“Hear, hear!” cried Roden. “Well, Mrs Suffield, you have mistaken your vocation. You ought to have been a preacher—a good, out-and-out, whole-souled tub-thumper. However, you seem determined I am destined to glut the assegai of John Kaffir, and as you are so savage on the subject, it is to Mona I shall impart my last will and testament—orally, of course. So, come along, Mona, and give it, and me, your most careful attention.”
Left alone on the stoep, the husband and wife laughed softly together, as they watched Mona’s white dress disappear in the darkness.
“All is coming right, as I told you it would, Grace. Musgrave is a precious careful bird; but he’s limed safe and sound at last. Mark my words.”
“You needn’t be so awfully vulgar about it, Charlie. That’s quite a horrid way of putting things.”
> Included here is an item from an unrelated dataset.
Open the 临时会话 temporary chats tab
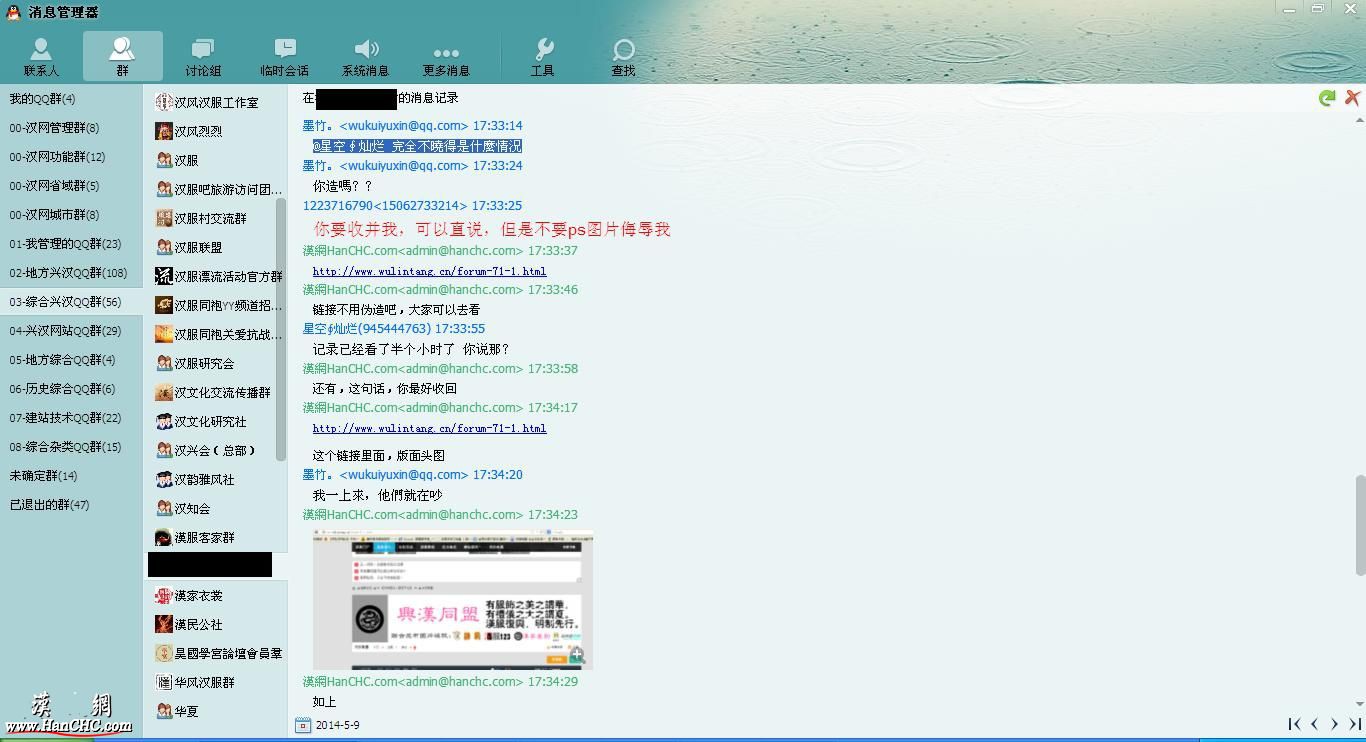 (x=284, y=57)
Now in the silence and darkness those two wandered on—on beneath the loaded boughs of the fruit garden, and on by the low sod wall, then out in the open, and finally into gloom beneath the drooping, feathery branches of the willows. It was a silence unbroken by either, unless—unless for a soft shuddering sigh, which followed upon a long kiss.
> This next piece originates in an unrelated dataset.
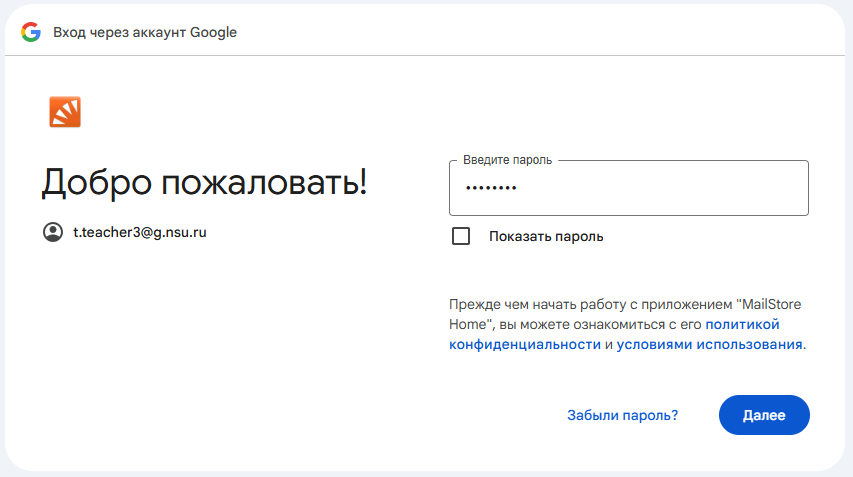
Task: Click the orange MailStore Home app icon
Action: tap(65, 112)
In the dark and velvety moonless vault great constellations flashed as though they were fires, throwing out the black loom of the distant mountains away beyond the open waste, and flaming down into the smooth mirror of the water, upon which the willow boughs trailed. Even beneath the shadowy gloom their light pierced; shining upon the white dress, and throwing the large, supple figure of the girl into ghostly relief.
“I love you, Mona. Here on the very spot where we first beheld each other, I tell you I love you. And you had better have let me fall to my death, shattered to atoms that day, than that I should tell it you.”
The tone, a trifle unsteady, but firm and low, was rather that of a man unfolding a revelation of a painful but wholly unavoidable nature than the joyous certainty of a lover, who knew his passion was returned in measure as full as the most ardent could possibly desire. But the girl for a moment made no answer. Her lips were slightly parted in a smile of unutterable contentment, and the light in her eyes was visible under the stars. Again he kissed the upturned lips, long and tenderly as he had never done before.
“Yes. This is the spot where we first met,” she said at last, with a glad laugh in her voice. “My hammock was slung there—and look, there it is still. I remember so well what we were talking about that day. Grace was predicting that my time would certainly come, and I said I didn’t believe anything of the kind, but I rather hoped it would. And I had hardly said so when—oh, darling! you came up! And it has all been so entrancingly sweet ever since. Life has been entirely different, and I am quite a transformed being.”